● **TASK BRIEF**: Using the material below, repeat exactly the lines from the one with "Task: Toggle the Enabled switch off" through the one with "Task: Click the Teams icon next to AP06XGH", ends included, without any images.

● **DATA SUPPLIED**:
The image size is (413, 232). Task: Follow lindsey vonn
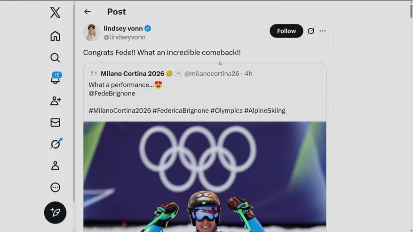[x=286, y=31]
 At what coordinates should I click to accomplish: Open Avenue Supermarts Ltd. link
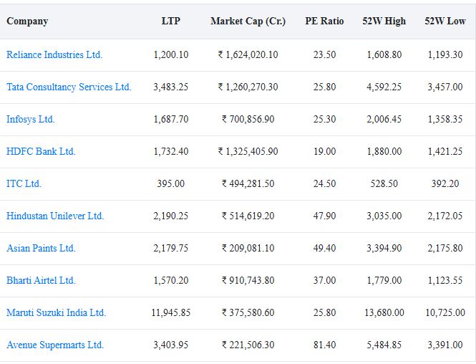click(55, 345)
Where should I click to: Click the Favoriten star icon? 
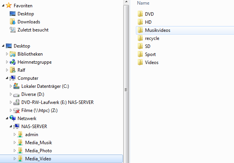[9, 6]
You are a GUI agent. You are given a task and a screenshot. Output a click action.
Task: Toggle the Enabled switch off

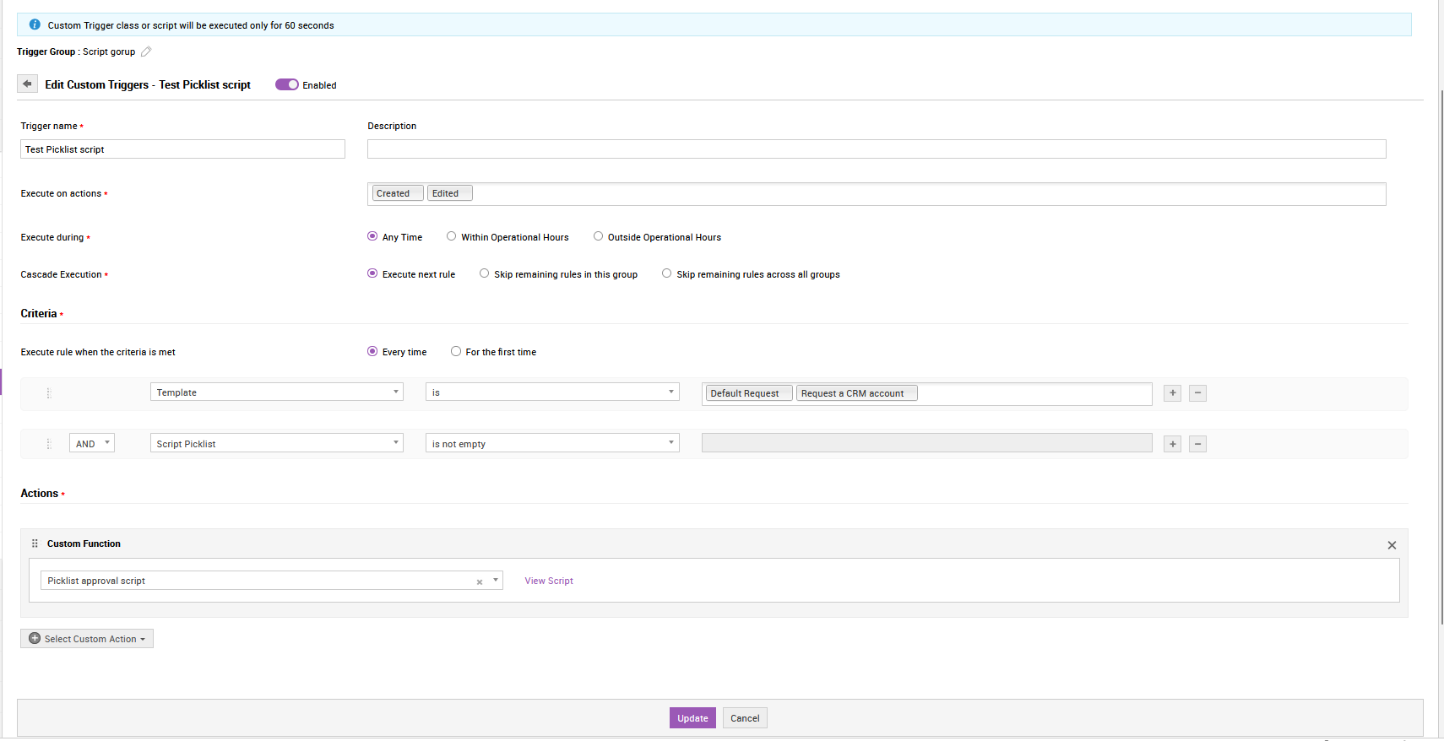pos(287,84)
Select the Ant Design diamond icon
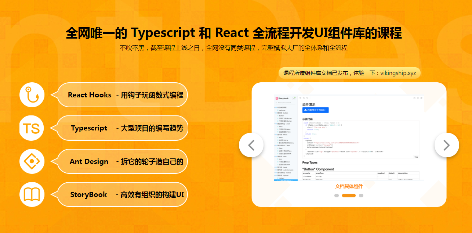 (32, 161)

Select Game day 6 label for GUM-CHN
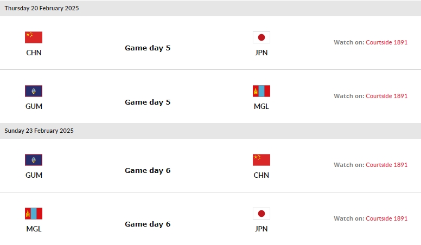point(148,171)
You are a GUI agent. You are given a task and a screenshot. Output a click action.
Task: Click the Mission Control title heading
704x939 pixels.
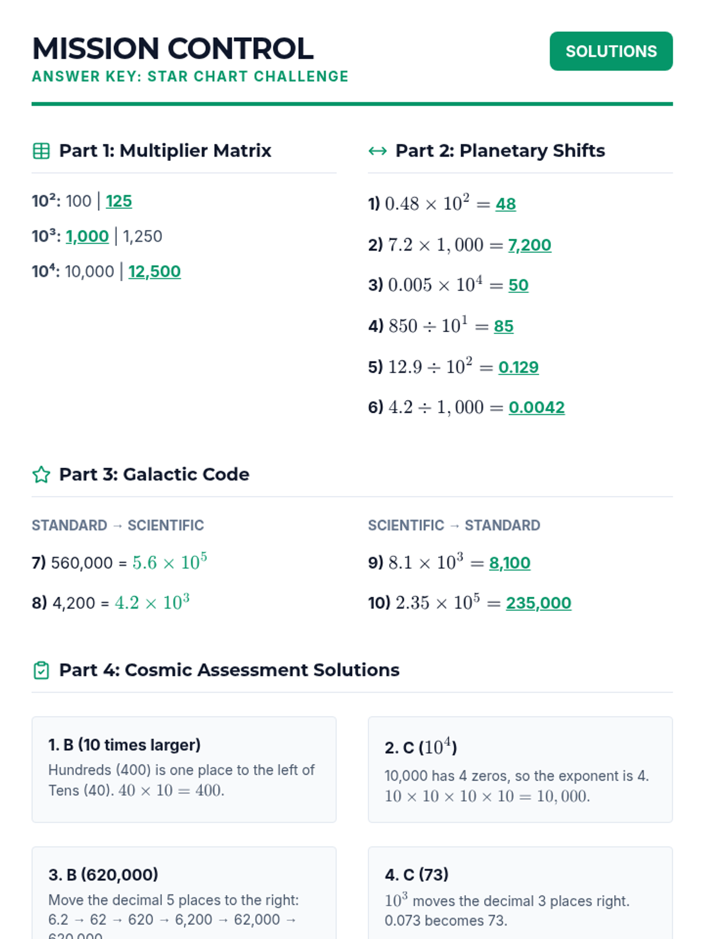(173, 49)
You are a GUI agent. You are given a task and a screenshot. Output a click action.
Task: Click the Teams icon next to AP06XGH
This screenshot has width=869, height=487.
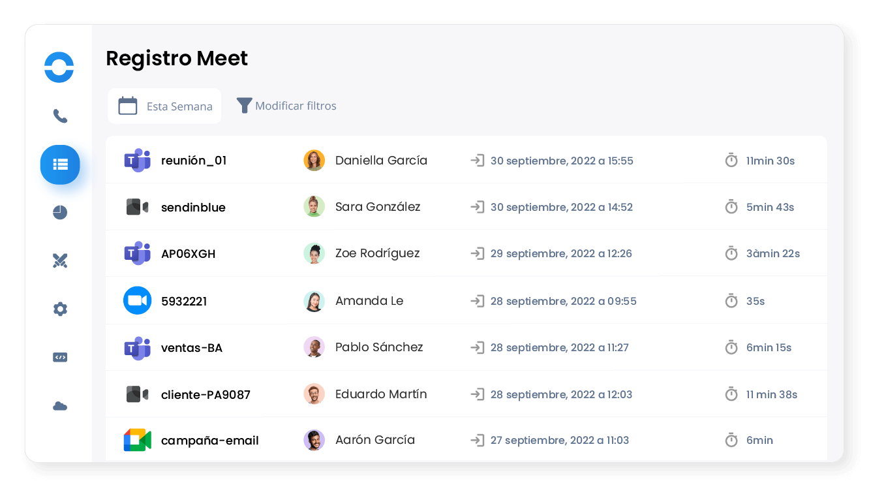(x=137, y=253)
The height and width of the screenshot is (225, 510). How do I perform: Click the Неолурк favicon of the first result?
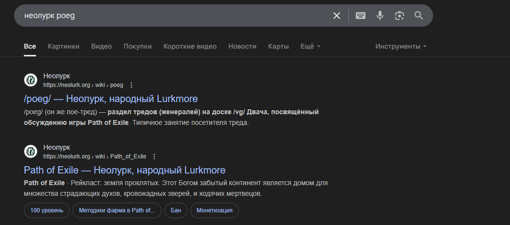pos(31,80)
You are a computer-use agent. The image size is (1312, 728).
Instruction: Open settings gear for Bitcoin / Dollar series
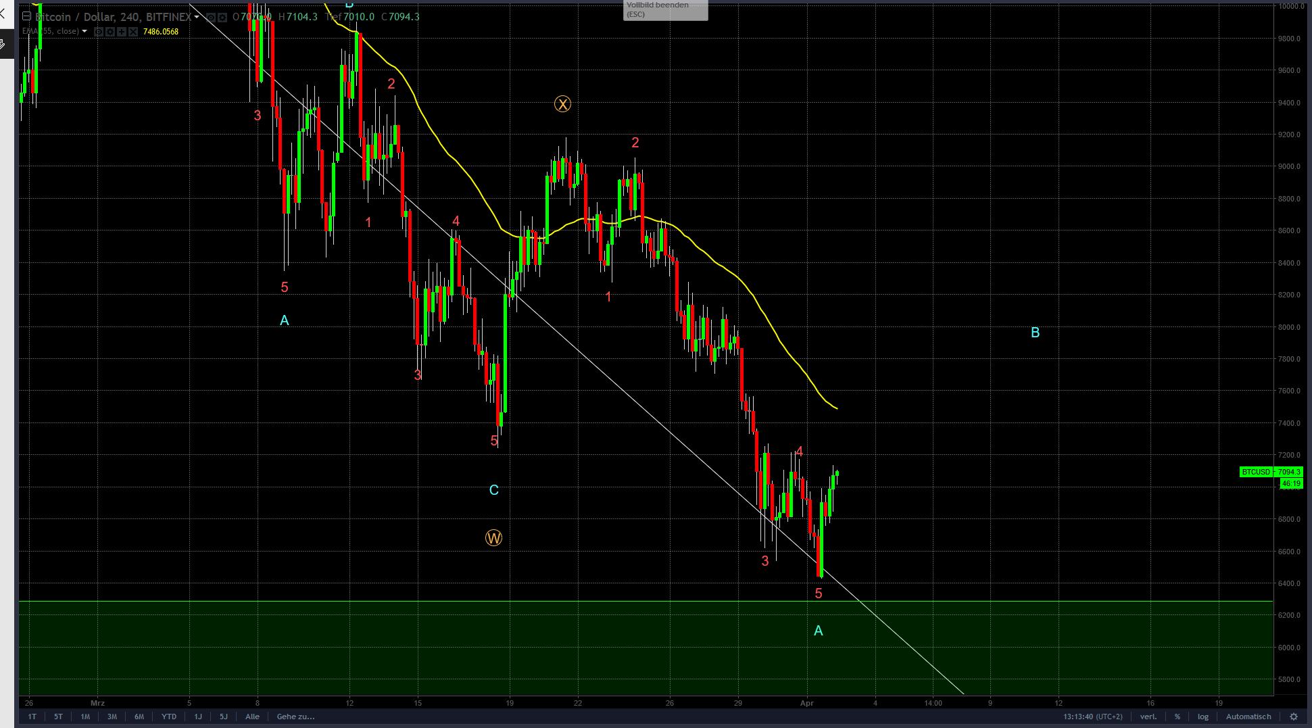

● **RESULT**:
Task: Toggle the Enabled switch off

pos(287,84)
Select the Ant Design diamond icon
 (32, 161)

Select Game day 6 label for GUM-CHN
point(148,171)
You are a GUI agent. You are given a task and a screenshot. Output a click action.
Task: Click the Mission Control title heading
704x939 pixels.
(173, 49)
You are a GUI agent. You are given a task and a screenshot. Output a click action.
Task: Click the Teams icon next to AP06XGH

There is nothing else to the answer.